The CSF Pressure-Volume Relationship Before and After Cardiac Arrest in the Cat

Author Affiliations

From the Division of Neurological Surgery (Drs Sullivan, Miller, and Griffith, and Mrs Rucker), and the Department of Biostatistics (Drs Carter and Mr Stablein), Medical College of Virginia, Virginia Commonwealth University, Richmond.

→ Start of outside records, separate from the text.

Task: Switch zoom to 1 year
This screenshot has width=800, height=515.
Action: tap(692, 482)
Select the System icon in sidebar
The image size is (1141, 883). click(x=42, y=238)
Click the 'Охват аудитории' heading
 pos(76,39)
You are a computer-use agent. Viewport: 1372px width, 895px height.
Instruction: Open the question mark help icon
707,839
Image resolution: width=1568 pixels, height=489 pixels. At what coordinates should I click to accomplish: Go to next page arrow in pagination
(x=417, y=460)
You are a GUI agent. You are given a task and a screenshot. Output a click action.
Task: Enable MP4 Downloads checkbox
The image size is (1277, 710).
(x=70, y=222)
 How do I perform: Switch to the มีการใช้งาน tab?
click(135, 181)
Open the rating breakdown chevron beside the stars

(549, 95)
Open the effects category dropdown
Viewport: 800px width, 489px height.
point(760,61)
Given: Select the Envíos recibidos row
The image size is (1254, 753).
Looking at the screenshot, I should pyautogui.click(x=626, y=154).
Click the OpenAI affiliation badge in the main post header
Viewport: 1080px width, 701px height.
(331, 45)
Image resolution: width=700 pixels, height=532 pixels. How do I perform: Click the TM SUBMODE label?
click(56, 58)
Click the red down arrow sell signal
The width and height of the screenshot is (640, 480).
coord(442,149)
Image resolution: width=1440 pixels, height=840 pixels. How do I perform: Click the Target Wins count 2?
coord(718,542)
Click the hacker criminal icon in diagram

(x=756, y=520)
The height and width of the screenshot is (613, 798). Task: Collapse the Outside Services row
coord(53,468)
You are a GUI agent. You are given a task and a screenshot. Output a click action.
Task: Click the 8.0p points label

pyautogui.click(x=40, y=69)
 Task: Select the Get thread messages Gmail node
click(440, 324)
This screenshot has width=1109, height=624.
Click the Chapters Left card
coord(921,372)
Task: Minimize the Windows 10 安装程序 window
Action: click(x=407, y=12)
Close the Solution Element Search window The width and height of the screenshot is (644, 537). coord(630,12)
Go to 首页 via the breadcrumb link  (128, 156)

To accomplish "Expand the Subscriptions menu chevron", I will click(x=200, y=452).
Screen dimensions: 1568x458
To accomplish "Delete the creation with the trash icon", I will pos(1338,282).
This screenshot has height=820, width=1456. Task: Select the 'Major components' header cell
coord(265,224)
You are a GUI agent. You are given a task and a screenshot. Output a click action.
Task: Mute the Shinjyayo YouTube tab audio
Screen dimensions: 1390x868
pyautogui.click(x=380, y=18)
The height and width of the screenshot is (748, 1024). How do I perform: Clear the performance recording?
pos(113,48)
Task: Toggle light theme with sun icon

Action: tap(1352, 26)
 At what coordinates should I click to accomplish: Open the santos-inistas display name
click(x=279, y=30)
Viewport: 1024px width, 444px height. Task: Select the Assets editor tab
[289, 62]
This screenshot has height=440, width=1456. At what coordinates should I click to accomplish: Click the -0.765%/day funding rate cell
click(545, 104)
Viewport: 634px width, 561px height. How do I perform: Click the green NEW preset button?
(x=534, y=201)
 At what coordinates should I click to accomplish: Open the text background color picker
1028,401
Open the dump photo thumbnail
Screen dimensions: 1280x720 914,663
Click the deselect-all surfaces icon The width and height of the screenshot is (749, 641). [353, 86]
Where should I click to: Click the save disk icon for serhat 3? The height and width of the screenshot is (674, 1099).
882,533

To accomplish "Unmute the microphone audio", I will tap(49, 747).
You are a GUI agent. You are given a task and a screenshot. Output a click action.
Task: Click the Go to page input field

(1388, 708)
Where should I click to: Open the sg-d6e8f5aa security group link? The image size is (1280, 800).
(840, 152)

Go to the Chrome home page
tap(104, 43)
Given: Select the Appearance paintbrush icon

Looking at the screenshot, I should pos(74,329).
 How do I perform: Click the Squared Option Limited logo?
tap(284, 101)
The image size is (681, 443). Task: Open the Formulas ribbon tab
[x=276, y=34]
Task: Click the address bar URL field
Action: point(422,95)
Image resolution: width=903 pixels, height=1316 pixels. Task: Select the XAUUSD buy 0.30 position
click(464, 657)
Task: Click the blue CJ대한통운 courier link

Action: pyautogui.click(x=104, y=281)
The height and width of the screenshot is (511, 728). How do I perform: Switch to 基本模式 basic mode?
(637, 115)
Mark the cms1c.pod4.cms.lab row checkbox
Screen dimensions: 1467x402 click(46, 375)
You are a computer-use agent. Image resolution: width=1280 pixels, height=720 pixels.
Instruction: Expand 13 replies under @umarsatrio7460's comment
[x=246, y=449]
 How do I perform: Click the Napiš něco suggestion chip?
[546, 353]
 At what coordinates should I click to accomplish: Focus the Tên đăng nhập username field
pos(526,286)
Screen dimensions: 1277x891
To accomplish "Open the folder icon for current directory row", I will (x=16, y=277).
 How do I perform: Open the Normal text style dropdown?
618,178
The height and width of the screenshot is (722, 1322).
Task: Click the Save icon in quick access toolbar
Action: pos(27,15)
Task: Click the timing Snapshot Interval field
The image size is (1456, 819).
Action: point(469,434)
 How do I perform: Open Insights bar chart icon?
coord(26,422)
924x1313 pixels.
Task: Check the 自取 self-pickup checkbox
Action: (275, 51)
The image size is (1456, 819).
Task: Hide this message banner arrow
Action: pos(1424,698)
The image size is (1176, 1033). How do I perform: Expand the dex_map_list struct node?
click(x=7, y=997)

Arch Neurol. 1979;36(6):365-369. doi:10.1001/archneur.1979.00500420075010

• The CSF pressure-volume (P-V) function was evaluated before and after cardiac arrest in 15 cats. The CSF volume change was produced by bolus loading (loading rate, > 0.1 mL/s) of the CSF space. Comparison of the CSF P-V function before and after cardiac arrest was made over a CSF pressure range of 5 to 46 mm Hg and for a CSF volume change of up to 9% of total CSF volume. After cardiac arrest, all CSF P-V curves were well described by the mathematical model known to be valid under normal physiological conditions. In eight animals, there was no significant difference between the prearrest and postarrest P-V functions. For the seven animals demonstrating a significant difference between prearrest and postarrest P-V data, all but one of the postarrest P-V curves were within the normal range. These results suggest that the shape of the CSF P-V curve is not substantially altered by cardiac arrest. We conclude that under normal circumstances material properties of brain tissue are the most important factors in determining the configuration of the CSF P-V curve and that under normal circumstances cerebral hemodynamic factors do not affect the shape of this curve.